Data section start

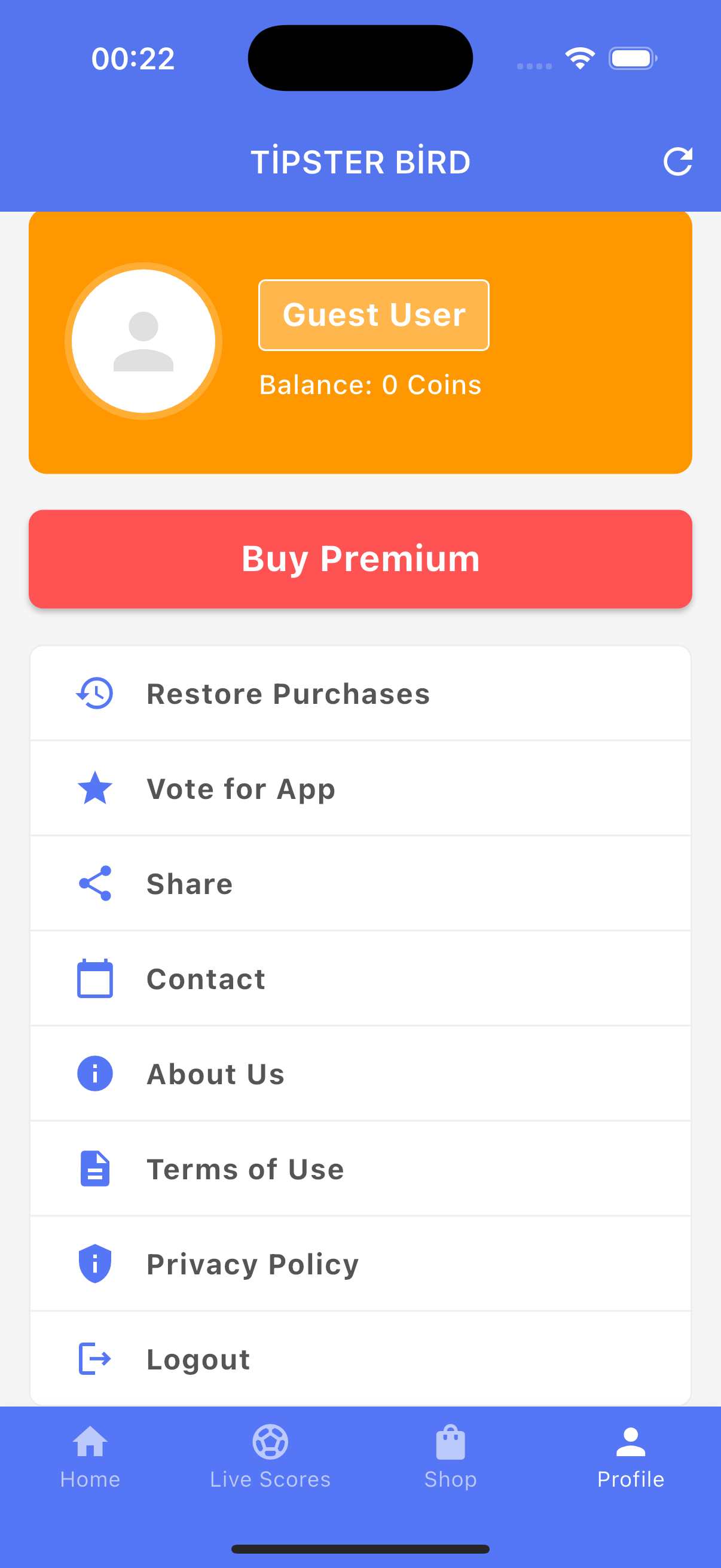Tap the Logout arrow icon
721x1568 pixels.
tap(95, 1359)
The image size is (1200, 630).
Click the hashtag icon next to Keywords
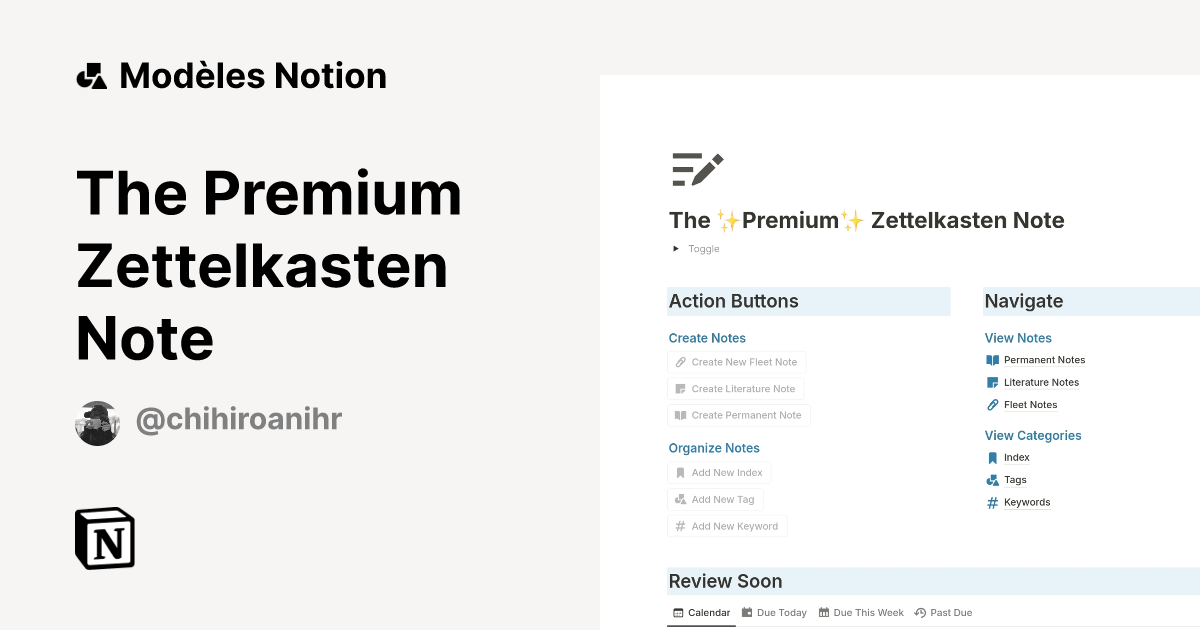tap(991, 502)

Data section end
Data section start

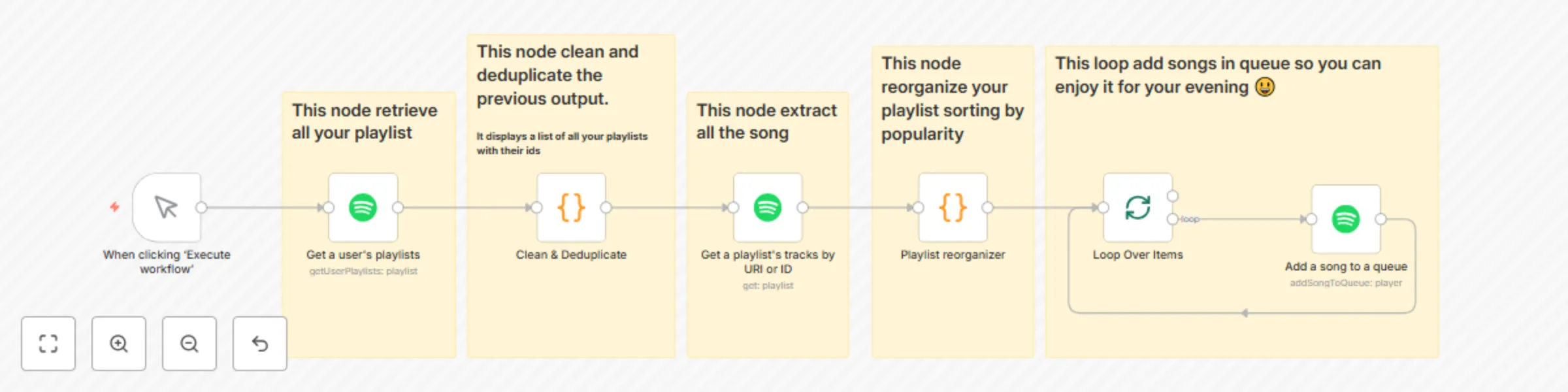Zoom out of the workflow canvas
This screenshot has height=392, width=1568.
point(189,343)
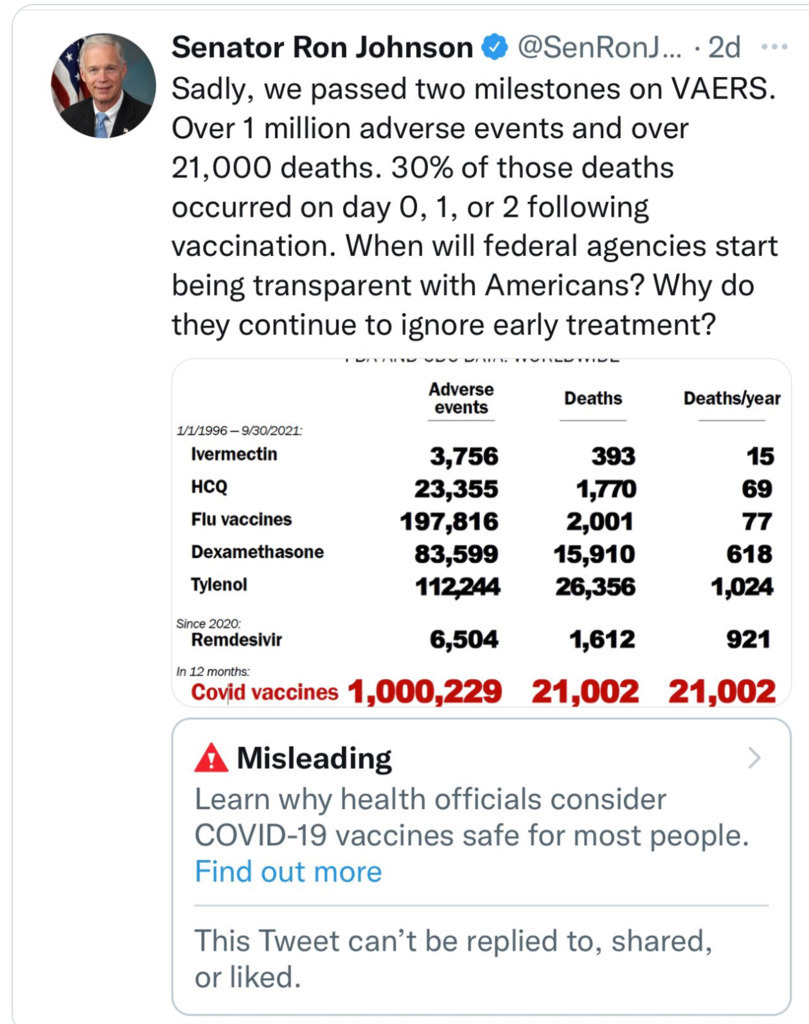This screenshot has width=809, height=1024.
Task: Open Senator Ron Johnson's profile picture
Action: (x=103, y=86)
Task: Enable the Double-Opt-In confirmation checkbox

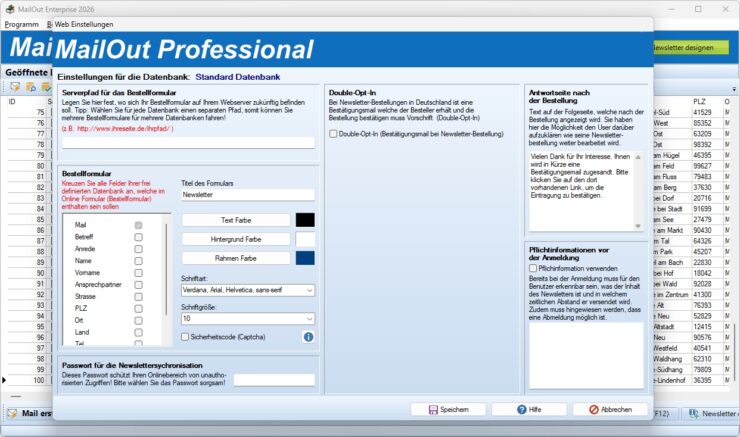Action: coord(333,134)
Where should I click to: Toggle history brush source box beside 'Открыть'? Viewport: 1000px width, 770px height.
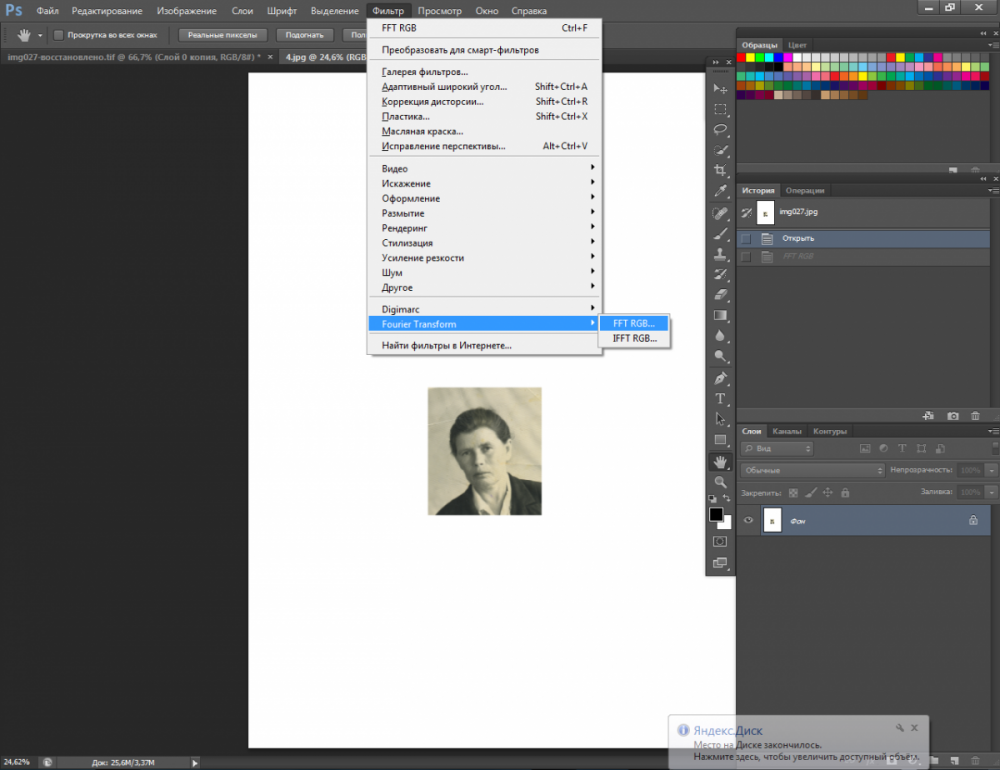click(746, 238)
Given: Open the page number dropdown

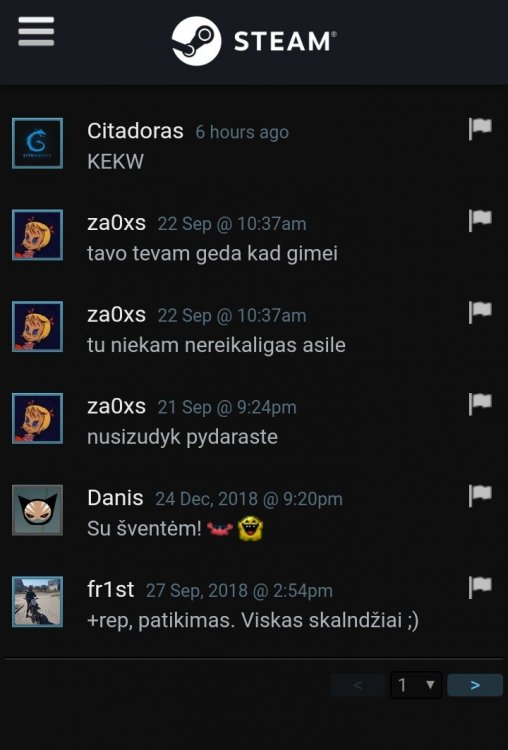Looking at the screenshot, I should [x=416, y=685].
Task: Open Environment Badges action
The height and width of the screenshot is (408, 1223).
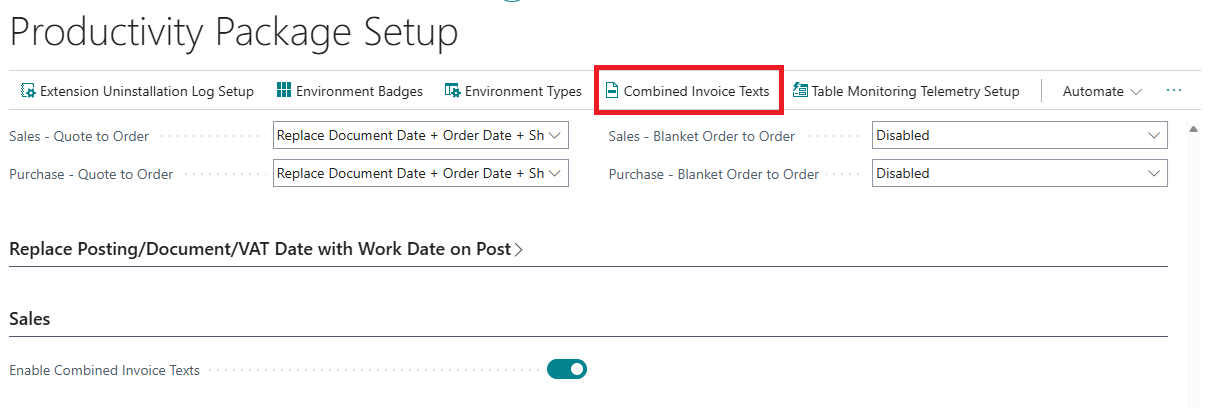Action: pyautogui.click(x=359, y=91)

Data section end

Task brief: Please transcribe exactly the part of the records that opens with the line containing "Task: Enable the" and closes with the line containing "Task: Open Environment Badges action", both ends included, and leave out the pictures.

Written answer:
Task: Enable the Double-Opt-In confirmation checkbox

Action: coord(333,134)
Where should I click to: Toggle history brush source box beside 'Открыть'? Viewport: 1000px width, 770px height.
click(746, 238)
Given: Open the page number dropdown

Looking at the screenshot, I should [x=416, y=685].
Task: Open Environment Badges action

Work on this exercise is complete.